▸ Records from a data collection
○ ○ ○ ○ ○

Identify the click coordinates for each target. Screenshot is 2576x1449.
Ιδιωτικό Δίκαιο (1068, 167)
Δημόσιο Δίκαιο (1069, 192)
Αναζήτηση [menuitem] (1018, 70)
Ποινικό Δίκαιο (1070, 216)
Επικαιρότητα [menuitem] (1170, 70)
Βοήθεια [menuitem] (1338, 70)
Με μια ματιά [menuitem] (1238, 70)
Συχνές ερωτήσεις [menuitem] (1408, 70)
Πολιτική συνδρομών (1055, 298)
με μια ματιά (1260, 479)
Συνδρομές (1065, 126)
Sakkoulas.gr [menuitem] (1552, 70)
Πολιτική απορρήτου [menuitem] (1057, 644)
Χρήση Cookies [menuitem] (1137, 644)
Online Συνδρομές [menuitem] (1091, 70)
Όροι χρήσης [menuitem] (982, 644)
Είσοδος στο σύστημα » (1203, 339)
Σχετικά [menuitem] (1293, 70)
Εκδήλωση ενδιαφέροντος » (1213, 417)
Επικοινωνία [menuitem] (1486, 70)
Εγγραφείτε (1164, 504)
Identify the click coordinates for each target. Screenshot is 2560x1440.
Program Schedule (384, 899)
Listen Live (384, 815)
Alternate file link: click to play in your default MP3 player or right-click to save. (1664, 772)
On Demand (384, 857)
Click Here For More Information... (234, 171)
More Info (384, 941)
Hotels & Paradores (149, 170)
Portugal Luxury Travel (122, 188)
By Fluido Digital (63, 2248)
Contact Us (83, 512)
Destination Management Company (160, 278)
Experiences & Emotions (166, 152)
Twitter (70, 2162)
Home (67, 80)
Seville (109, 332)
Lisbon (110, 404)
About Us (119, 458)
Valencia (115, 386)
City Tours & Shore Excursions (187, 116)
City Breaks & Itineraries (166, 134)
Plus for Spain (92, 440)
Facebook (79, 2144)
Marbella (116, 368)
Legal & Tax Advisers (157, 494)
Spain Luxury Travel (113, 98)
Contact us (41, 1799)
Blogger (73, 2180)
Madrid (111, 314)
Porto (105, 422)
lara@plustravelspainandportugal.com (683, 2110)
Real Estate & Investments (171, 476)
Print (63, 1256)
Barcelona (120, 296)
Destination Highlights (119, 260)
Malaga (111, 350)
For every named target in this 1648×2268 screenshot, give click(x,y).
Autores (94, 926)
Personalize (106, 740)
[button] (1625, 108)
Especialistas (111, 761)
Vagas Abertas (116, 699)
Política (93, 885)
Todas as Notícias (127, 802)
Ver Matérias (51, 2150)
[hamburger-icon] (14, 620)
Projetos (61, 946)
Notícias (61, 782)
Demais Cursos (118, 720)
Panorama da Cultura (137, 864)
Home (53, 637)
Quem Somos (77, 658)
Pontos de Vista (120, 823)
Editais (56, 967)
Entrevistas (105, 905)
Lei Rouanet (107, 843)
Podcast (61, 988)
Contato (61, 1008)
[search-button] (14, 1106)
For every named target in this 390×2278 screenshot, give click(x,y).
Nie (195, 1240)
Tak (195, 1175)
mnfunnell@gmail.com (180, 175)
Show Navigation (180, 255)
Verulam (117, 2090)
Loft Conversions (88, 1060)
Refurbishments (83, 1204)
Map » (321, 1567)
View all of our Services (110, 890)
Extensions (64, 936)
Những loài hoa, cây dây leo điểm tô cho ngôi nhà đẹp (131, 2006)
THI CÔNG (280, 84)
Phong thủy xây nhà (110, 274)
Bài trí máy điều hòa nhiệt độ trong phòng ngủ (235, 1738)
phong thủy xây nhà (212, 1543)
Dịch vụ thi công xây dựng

○ ○ ○ ○ ○

▸ Requirement
Lines with "Identify": return each one from the data above.

▸ Reply
Identify the click coordinates for each target. Screenshot is 2576x1449.
Identify the click coordinates for each target. Screenshot is 2560x1440.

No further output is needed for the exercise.